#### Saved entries
^^^^^^^^
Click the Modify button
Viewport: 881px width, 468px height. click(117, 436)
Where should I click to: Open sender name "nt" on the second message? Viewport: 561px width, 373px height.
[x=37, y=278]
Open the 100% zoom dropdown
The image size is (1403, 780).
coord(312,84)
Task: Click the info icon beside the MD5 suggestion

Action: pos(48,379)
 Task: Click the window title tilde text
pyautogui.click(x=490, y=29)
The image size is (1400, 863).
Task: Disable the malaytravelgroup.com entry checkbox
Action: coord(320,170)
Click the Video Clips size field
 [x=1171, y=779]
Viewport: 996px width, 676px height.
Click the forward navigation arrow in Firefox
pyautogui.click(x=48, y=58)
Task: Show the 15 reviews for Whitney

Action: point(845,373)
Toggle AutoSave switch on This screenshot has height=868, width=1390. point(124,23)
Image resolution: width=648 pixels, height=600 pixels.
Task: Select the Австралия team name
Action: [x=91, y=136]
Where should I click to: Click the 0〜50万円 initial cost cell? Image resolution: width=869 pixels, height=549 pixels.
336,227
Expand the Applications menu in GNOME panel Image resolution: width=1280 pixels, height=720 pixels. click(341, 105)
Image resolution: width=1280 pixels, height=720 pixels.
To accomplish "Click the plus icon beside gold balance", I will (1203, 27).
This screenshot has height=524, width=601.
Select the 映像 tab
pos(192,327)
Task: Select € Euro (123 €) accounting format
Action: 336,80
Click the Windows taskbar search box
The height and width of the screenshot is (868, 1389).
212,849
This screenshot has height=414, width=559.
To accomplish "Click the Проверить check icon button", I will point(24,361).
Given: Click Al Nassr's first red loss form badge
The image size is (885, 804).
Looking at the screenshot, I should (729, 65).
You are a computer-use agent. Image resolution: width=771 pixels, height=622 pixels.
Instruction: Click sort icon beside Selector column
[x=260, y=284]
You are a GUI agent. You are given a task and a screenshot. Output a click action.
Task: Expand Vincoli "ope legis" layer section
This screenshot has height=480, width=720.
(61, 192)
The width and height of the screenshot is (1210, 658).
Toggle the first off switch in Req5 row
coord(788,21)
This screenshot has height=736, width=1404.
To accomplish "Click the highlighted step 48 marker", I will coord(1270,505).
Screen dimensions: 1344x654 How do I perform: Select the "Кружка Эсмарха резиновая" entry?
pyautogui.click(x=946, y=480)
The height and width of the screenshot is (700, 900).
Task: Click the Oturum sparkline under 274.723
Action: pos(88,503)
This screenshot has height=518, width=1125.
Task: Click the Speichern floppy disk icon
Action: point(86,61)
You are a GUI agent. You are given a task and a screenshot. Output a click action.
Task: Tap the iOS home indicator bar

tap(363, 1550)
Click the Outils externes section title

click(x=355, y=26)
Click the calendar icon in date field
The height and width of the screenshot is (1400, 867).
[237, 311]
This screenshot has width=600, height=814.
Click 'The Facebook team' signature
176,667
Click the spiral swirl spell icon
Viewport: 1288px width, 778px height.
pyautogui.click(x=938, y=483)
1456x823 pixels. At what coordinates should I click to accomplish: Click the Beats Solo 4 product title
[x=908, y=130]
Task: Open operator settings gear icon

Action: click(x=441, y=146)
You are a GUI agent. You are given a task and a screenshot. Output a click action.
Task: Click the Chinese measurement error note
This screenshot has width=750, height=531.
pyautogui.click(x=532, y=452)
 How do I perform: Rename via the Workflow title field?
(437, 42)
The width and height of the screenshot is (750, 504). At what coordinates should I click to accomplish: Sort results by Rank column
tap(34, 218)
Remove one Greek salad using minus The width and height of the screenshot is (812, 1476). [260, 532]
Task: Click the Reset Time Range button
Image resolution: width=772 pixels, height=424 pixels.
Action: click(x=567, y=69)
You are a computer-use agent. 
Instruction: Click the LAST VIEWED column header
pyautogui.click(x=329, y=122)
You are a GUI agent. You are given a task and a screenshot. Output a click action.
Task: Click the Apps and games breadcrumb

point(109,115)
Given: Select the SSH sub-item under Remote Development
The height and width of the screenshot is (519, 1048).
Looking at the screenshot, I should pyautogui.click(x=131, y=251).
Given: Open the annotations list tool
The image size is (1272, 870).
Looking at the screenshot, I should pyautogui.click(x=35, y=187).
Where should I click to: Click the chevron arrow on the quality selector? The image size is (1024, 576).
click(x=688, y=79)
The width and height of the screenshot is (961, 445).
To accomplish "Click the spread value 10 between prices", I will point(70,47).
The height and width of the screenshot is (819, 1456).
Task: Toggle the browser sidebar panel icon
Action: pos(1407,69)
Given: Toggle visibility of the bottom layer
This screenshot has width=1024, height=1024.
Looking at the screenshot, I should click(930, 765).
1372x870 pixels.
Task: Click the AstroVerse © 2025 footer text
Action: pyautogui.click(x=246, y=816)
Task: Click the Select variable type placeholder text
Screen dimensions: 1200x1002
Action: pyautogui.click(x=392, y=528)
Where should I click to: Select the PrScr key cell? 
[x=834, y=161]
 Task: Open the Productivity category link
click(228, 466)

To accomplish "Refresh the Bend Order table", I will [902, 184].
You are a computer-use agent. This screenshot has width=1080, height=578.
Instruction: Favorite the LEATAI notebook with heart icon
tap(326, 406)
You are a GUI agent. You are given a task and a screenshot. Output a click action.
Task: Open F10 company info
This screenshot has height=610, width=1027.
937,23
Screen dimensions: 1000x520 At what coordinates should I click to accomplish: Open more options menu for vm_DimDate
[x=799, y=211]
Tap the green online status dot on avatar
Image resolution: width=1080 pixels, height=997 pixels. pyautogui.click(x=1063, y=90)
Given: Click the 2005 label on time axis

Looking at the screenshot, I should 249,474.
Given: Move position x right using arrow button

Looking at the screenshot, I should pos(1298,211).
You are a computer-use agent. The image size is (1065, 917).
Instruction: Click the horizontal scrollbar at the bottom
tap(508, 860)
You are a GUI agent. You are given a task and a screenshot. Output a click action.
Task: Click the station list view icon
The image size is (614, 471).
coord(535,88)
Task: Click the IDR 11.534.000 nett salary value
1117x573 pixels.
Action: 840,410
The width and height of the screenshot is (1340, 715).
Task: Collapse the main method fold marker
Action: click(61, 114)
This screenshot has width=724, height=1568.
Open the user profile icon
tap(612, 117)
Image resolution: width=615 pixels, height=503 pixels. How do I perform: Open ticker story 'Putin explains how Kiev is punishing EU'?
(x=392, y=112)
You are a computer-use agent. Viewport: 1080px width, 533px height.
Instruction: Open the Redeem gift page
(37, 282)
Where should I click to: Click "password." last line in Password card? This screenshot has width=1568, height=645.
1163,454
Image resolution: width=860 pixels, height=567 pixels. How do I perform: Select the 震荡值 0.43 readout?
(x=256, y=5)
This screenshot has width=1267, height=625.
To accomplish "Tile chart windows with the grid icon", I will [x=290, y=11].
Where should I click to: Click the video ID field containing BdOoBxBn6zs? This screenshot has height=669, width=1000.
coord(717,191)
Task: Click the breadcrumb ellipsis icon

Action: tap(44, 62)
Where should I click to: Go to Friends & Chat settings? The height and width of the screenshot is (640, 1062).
^^^^^^^^
#### Exercise aim
Using the entries above, give again exactly the lines from the line holding "Task: Click the info" through the line holding "The width and height of the screenshot is (1210, 658).". Include both end lines and nothing else.

#### Written response
Task: Click the info icon beside the MD5 suggestion

Action: pos(48,379)
 Task: Click the window title tilde text
pyautogui.click(x=490, y=29)
The image size is (1400, 863).
Task: Disable the malaytravelgroup.com entry checkbox
Action: coord(320,170)
Click the Video Clips size field
 [x=1171, y=779]
Viewport: 996px width, 676px height.
Click the forward navigation arrow in Firefox
pyautogui.click(x=48, y=58)
Task: Show the 15 reviews for Whitney

Action: point(845,373)
Toggle AutoSave switch on This screenshot has height=868, width=1390. point(124,23)
Image resolution: width=648 pixels, height=600 pixels.
Task: Select the Австралия team name
Action: [x=91, y=136]
Where should I click to: Click the 0〜50万円 initial cost cell? Image resolution: width=869 pixels, height=549 pixels.
336,227
Expand the Applications menu in GNOME panel Image resolution: width=1280 pixels, height=720 pixels. click(341, 105)
Image resolution: width=1280 pixels, height=720 pixels.
To accomplish "Click the plus icon beside gold balance", I will (1203, 27).
This screenshot has height=524, width=601.
Select the 映像 tab
pos(192,327)
Task: Select € Euro (123 €) accounting format
Action: 336,80
Click the Windows taskbar search box
The height and width of the screenshot is (868, 1389).
212,849
This screenshot has height=414, width=559.
To accomplish "Click the Проверить check icon button", I will point(24,361).
Given: Click Al Nassr's first red loss form badge
The image size is (885, 804).
Looking at the screenshot, I should (729, 65).
You are a computer-use agent. Image resolution: width=771 pixels, height=622 pixels.
Instruction: Click sort icon beside Selector column
[x=260, y=284]
You are a GUI agent. You are given a task and a screenshot. Output a click action.
Task: Expand Vincoli "ope legis" layer section
This screenshot has height=480, width=720.
(61, 192)
The width and height of the screenshot is (1210, 658).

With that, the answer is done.